*** The data ***

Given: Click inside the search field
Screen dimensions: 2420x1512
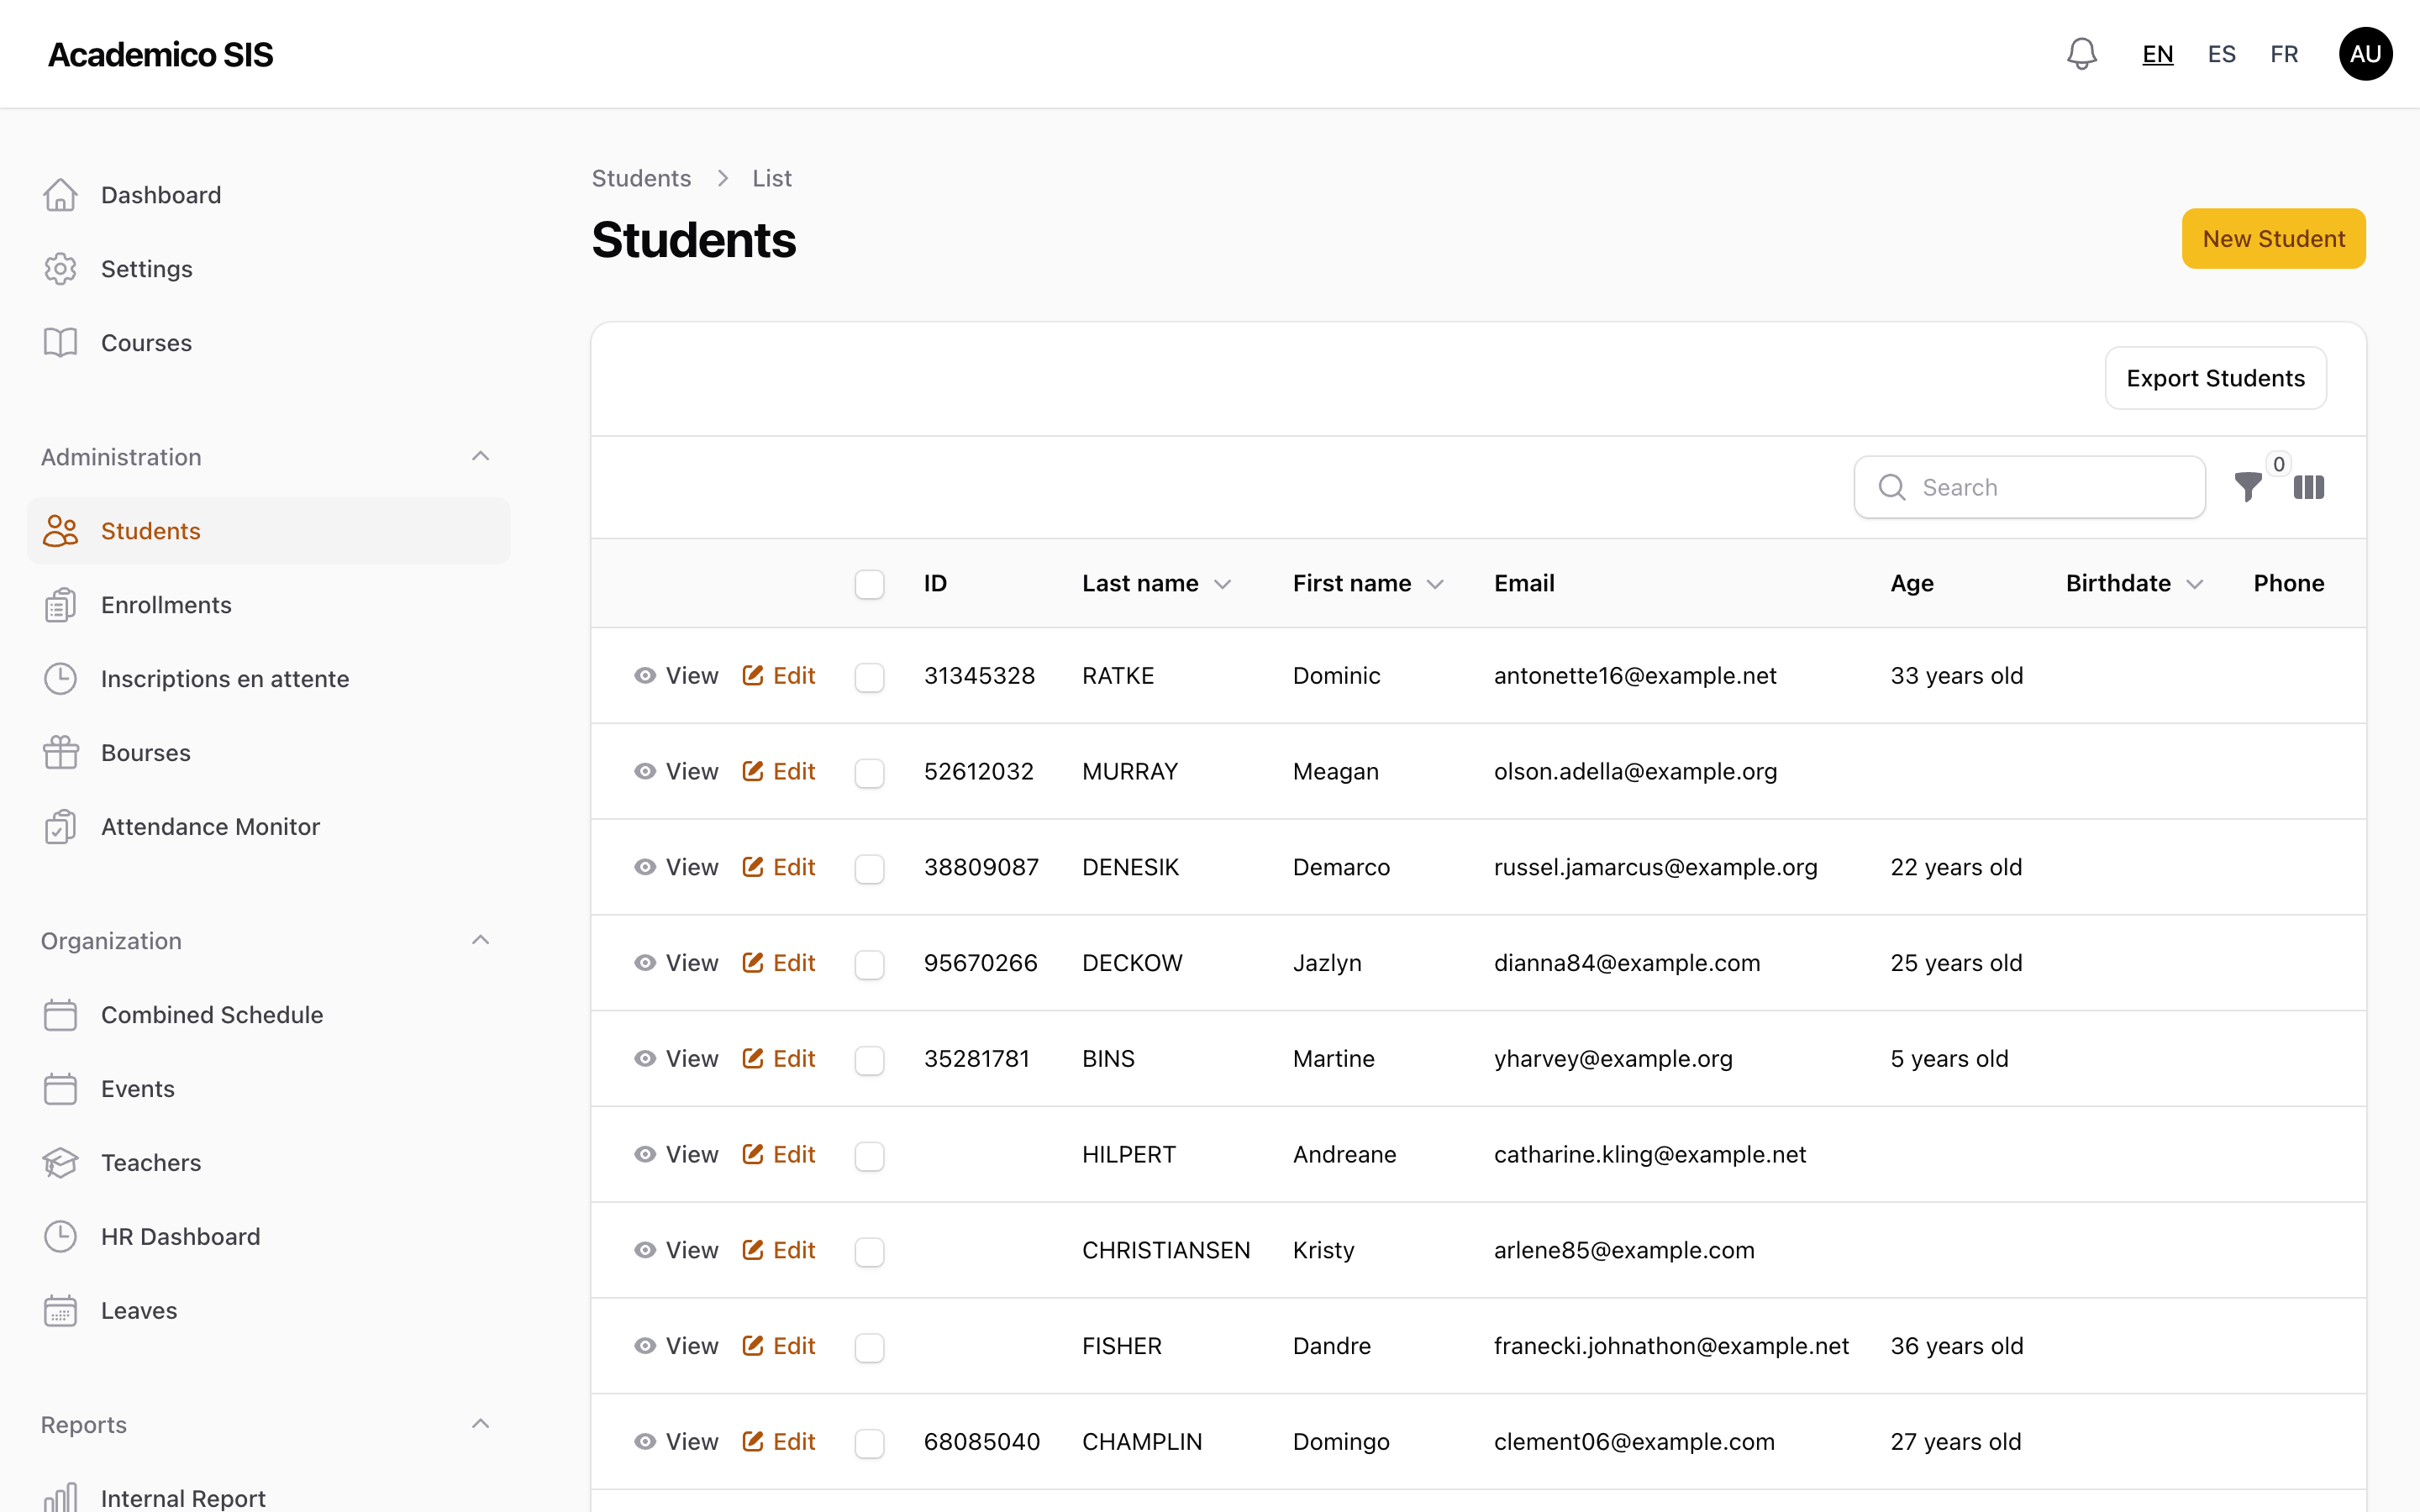Looking at the screenshot, I should click(2029, 487).
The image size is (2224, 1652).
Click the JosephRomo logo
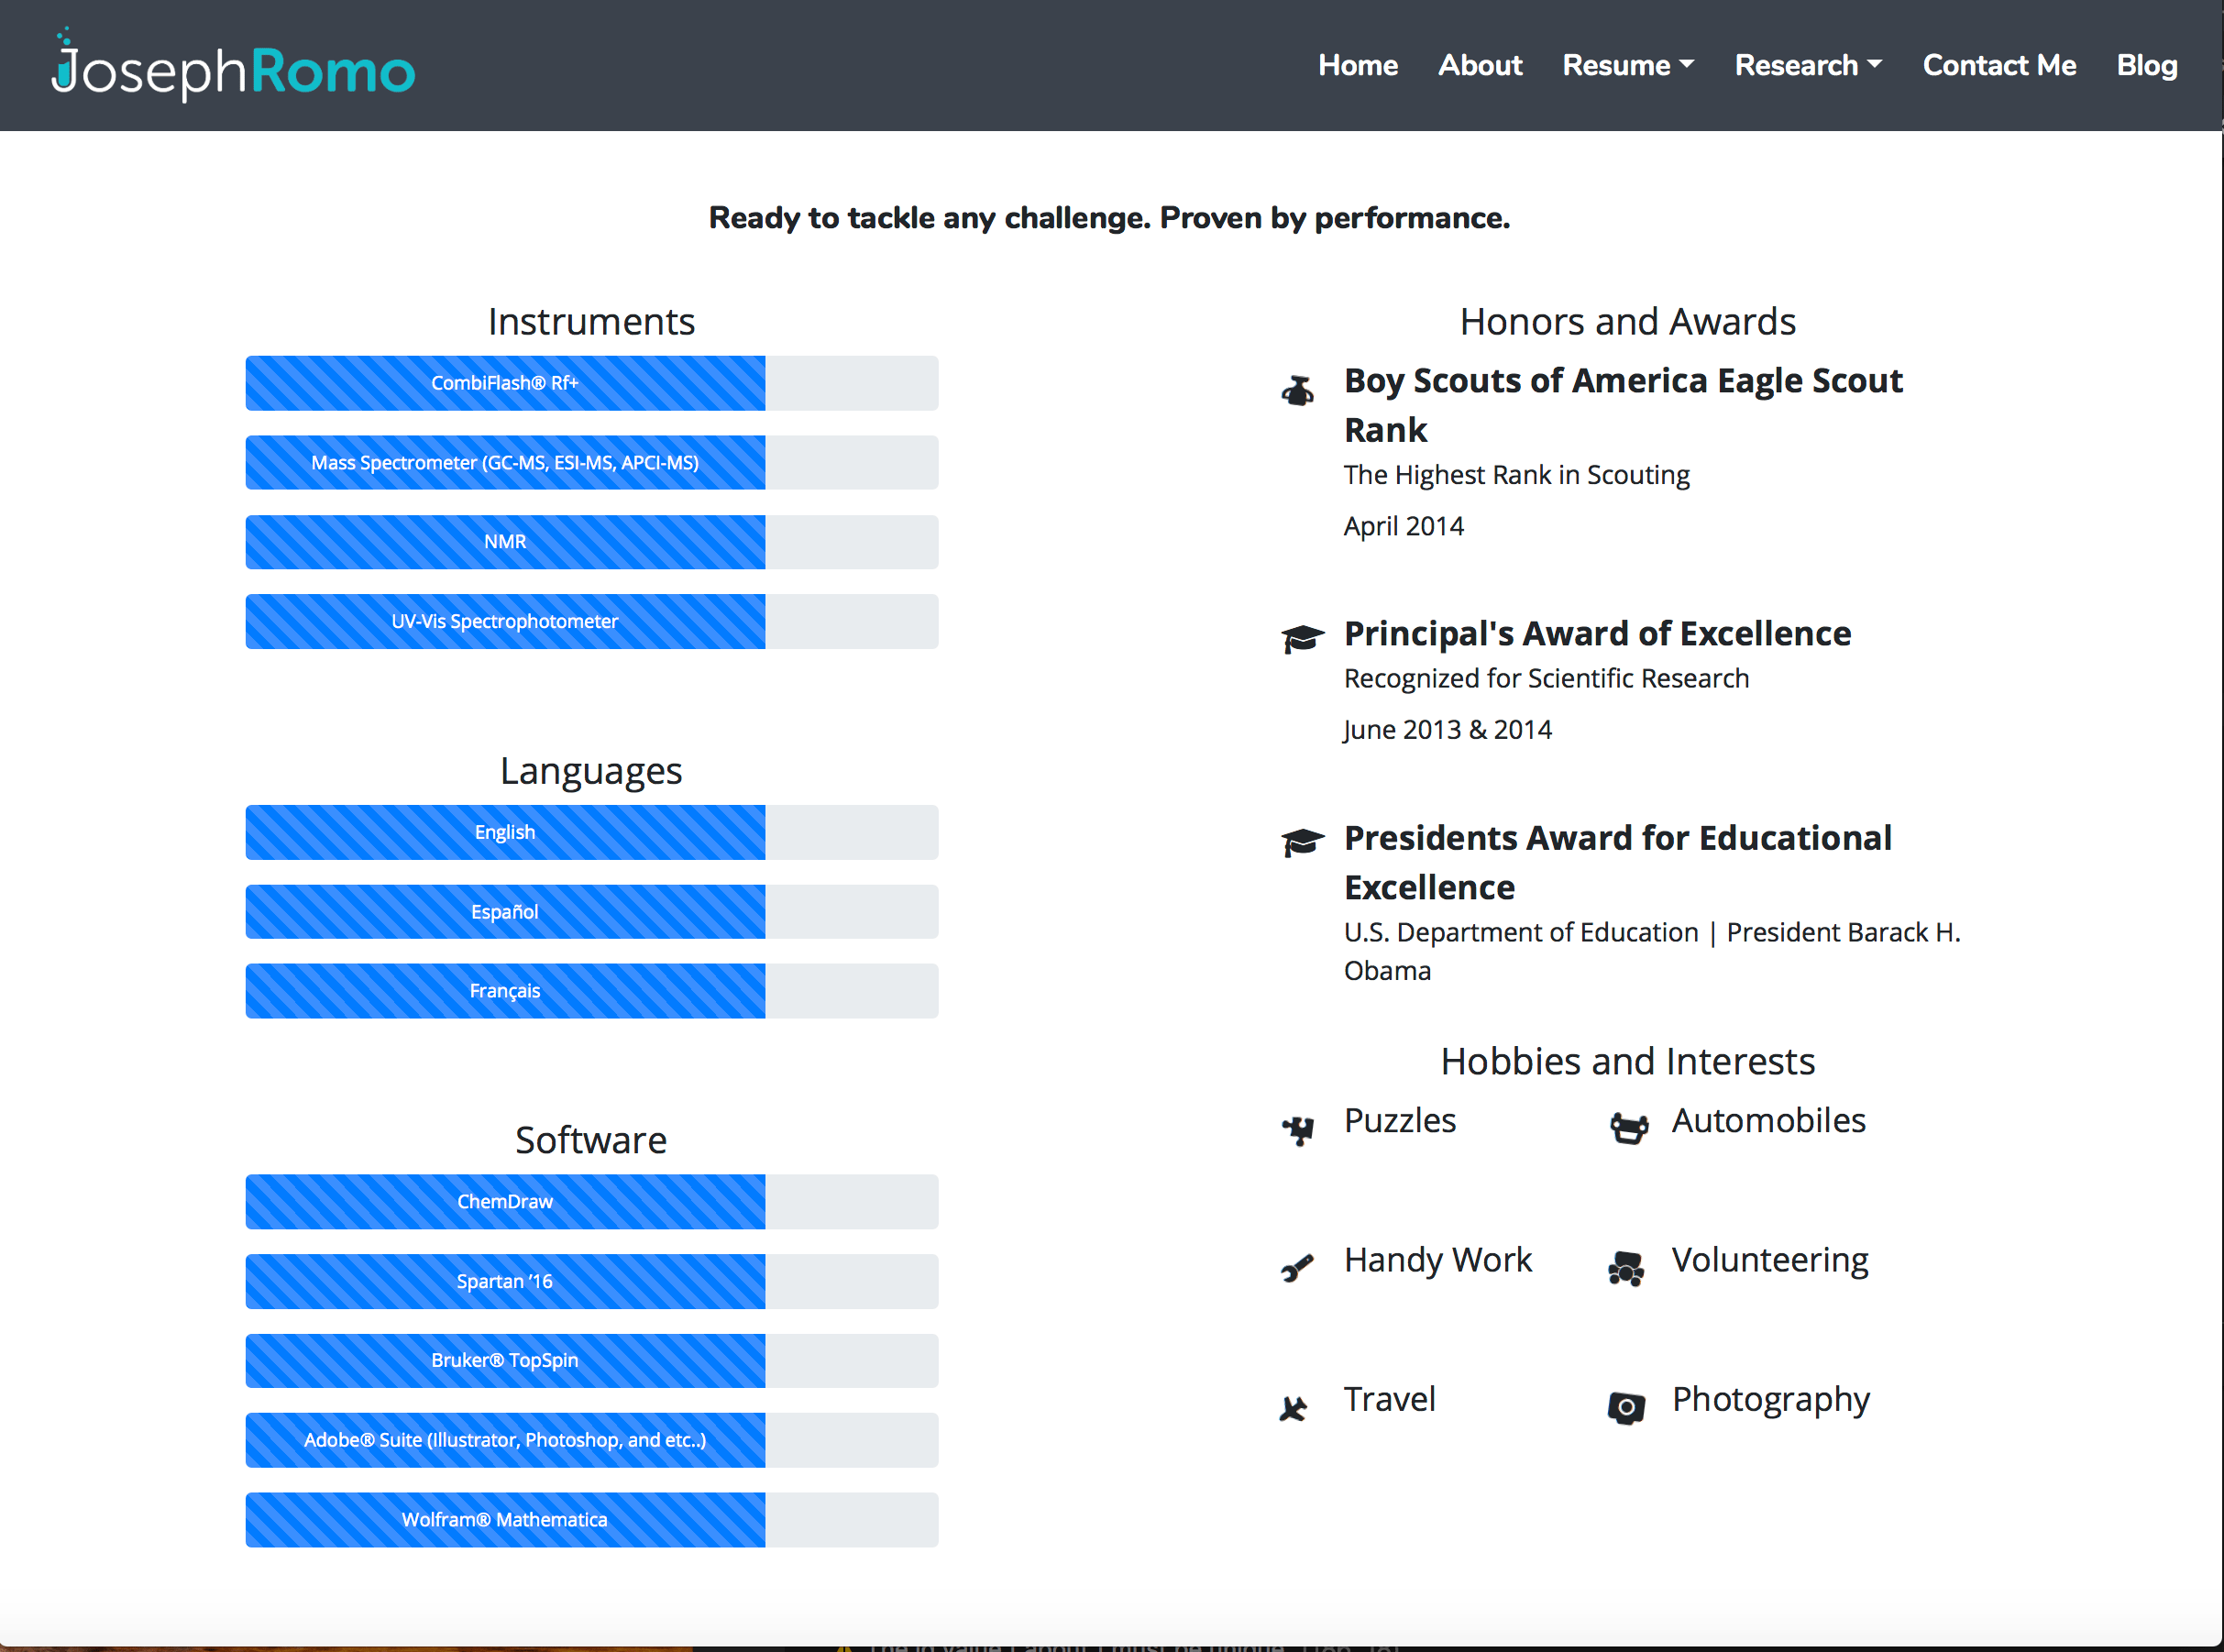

*** End of The data ***

* _Required action_: Working down from the line with "The image size is (2224, 1652).", copy each line exactly until the last line of the entries, which is also included. Omit the pictures.

* _The completed task_:
The image size is (2224, 1652).
Click the JosephRomo logo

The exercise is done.